**Required work**
Render every entry exactly as it appears.
===== Excerpted records
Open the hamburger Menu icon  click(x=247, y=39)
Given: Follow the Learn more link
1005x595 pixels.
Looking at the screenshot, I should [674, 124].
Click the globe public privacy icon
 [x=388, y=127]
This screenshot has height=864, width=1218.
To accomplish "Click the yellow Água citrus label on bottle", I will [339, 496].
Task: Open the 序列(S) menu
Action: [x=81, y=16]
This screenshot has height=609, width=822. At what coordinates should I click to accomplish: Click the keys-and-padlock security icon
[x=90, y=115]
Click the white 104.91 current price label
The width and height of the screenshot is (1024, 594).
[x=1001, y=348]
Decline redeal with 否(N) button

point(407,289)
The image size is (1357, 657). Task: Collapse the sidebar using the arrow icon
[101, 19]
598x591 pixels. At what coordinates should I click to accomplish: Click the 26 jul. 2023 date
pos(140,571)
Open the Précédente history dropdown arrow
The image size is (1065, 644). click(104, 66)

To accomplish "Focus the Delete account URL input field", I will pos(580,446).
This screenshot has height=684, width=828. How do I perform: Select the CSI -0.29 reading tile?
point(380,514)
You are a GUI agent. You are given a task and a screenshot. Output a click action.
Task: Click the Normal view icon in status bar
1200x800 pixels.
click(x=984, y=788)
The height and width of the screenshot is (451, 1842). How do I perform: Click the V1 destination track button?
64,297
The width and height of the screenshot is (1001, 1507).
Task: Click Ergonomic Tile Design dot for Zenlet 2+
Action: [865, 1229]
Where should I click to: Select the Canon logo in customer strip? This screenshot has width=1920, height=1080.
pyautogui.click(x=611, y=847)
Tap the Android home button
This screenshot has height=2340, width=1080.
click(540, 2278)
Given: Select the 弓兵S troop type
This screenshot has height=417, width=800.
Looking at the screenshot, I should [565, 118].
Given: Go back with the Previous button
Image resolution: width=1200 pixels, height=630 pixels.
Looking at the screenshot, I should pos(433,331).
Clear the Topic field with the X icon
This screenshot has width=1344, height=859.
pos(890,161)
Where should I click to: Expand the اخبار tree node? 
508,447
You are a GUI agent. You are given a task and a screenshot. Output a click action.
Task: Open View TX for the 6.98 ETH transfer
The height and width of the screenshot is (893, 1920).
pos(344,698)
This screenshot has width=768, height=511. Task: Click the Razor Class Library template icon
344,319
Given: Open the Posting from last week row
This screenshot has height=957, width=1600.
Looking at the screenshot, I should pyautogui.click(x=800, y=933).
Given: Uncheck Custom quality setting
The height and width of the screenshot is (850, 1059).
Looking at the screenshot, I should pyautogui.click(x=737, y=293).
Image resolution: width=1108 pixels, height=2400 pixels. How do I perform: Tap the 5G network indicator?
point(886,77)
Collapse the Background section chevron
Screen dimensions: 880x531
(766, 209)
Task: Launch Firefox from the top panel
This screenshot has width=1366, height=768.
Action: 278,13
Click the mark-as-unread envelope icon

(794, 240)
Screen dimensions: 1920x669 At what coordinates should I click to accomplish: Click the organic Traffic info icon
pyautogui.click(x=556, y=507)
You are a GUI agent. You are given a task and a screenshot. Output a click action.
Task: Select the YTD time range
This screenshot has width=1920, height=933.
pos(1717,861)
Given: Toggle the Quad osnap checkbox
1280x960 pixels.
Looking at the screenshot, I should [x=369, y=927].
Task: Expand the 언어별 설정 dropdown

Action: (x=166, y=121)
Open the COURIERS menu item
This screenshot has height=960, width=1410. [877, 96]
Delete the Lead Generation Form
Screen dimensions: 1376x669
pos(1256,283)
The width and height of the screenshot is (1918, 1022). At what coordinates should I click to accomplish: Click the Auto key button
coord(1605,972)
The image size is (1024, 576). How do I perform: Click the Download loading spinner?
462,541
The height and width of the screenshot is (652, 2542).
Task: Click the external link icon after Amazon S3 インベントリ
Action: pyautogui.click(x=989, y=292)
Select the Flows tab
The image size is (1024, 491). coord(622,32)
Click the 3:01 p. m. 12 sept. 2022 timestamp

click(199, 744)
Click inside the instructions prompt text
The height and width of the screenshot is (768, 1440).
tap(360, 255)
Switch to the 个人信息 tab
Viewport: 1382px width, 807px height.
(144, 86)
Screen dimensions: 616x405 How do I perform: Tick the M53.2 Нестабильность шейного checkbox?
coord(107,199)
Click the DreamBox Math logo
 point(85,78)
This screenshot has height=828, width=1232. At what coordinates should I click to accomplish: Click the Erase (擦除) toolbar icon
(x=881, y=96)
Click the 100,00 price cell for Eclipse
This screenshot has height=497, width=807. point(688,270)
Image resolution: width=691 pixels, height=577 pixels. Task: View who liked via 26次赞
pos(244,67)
==========
**Task solution**
Open the hamburger Menu icon  click(x=247, y=39)
Given: Follow the Learn more link
1005x595 pixels.
Looking at the screenshot, I should [674, 124].
Click the globe public privacy icon
 [x=388, y=127]
This screenshot has height=864, width=1218.
To accomplish "Click the yellow Água citrus label on bottle", I will [339, 496].
Task: Open the 序列(S) menu
Action: [x=81, y=16]
This screenshot has height=609, width=822. At what coordinates should I click to accomplish: Click the keys-and-padlock security icon
[x=90, y=115]
Click the white 104.91 current price label
The width and height of the screenshot is (1024, 594).
[x=1001, y=348]
Decline redeal with 否(N) button

point(407,289)
The image size is (1357, 657). Task: Collapse the sidebar using the arrow icon
[101, 19]
598x591 pixels. At what coordinates should I click to accomplish: Click the 26 jul. 2023 date
pos(140,571)
Open the Précédente history dropdown arrow
The image size is (1065, 644). click(104, 66)

To accomplish "Focus the Delete account URL input field", I will pos(580,446).
This screenshot has height=684, width=828. How do I perform: Select the CSI -0.29 reading tile?
point(380,514)
You are a GUI agent. You are given a task and a screenshot. Output a click action.
Task: Click the Normal view icon in status bar
1200x800 pixels.
click(x=984, y=788)
The height and width of the screenshot is (451, 1842). How do I perform: Click the V1 destination track button?
64,297
The width and height of the screenshot is (1001, 1507).
Task: Click Ergonomic Tile Design dot for Zenlet 2+
Action: [865, 1229]
Where should I click to: Select the Canon logo in customer strip? This screenshot has width=1920, height=1080.
pyautogui.click(x=611, y=847)
Tap the Android home button
This screenshot has height=2340, width=1080.
click(540, 2278)
Given: Select the 弓兵S troop type
This screenshot has height=417, width=800.
Looking at the screenshot, I should [565, 118].
Given: Go back with the Previous button
Image resolution: width=1200 pixels, height=630 pixels.
Looking at the screenshot, I should pos(433,331).
Clear the Topic field with the X icon
This screenshot has width=1344, height=859.
pos(890,161)
Where should I click to: Expand the اخبار tree node? 
508,447
You are a GUI agent. You are given a task and a screenshot. Output a click action.
Task: Open View TX for the 6.98 ETH transfer
The height and width of the screenshot is (893, 1920).
pos(344,698)
This screenshot has width=768, height=511. Task: Click the Razor Class Library template icon
344,319
Given: Open the Posting from last week row
This screenshot has height=957, width=1600.
Looking at the screenshot, I should pyautogui.click(x=800, y=933).
Given: Uncheck Custom quality setting
The height and width of the screenshot is (850, 1059).
Looking at the screenshot, I should pyautogui.click(x=737, y=293).
Image resolution: width=1108 pixels, height=2400 pixels. How do I perform: Tap the 5G network indicator?
point(886,77)
Collapse the Background section chevron
Screen dimensions: 880x531
(766, 209)
Task: Launch Firefox from the top panel
This screenshot has width=1366, height=768.
Action: 278,13
Click the mark-as-unread envelope icon

(794, 240)
Screen dimensions: 1920x669 At what coordinates should I click to accomplish: Click the organic Traffic info icon
pyautogui.click(x=556, y=507)
You are a GUI agent. You are given a task and a screenshot. Output a click action.
Task: Select the YTD time range
This screenshot has width=1920, height=933.
pos(1717,861)
Given: Toggle the Quad osnap checkbox
1280x960 pixels.
Looking at the screenshot, I should [x=369, y=927].
Task: Expand the 언어별 설정 dropdown

Action: (x=166, y=121)
Open the COURIERS menu item
This screenshot has height=960, width=1410. [877, 96]
Delete the Lead Generation Form
Screen dimensions: 1376x669
pos(1256,283)
The width and height of the screenshot is (1918, 1022). At what coordinates should I click to accomplish: Click the Auto key button
coord(1605,972)
The image size is (1024, 576). How do I perform: Click the Download loading spinner?
462,541
The height and width of the screenshot is (652, 2542).
Task: Click the external link icon after Amazon S3 インベントリ
Action: pyautogui.click(x=989, y=292)
Select the Flows tab
The image size is (1024, 491). coord(622,32)
Click the 3:01 p. m. 12 sept. 2022 timestamp

click(199, 744)
Click inside the instructions prompt text
The height and width of the screenshot is (768, 1440).
tap(360, 255)
Switch to the 个人信息 tab
Viewport: 1382px width, 807px height.
(144, 86)
Screen dimensions: 616x405 How do I perform: Tick the M53.2 Нестабильность шейного checkbox?
coord(107,199)
Click the DreamBox Math logo
 point(85,78)
This screenshot has height=828, width=1232. At what coordinates should I click to accomplish: Click the Erase (擦除) toolbar icon
(x=881, y=96)
Click the 100,00 price cell for Eclipse
This screenshot has height=497, width=807. point(688,270)
Image resolution: width=691 pixels, height=577 pixels. Task: View who liked via 26次赞
pos(244,67)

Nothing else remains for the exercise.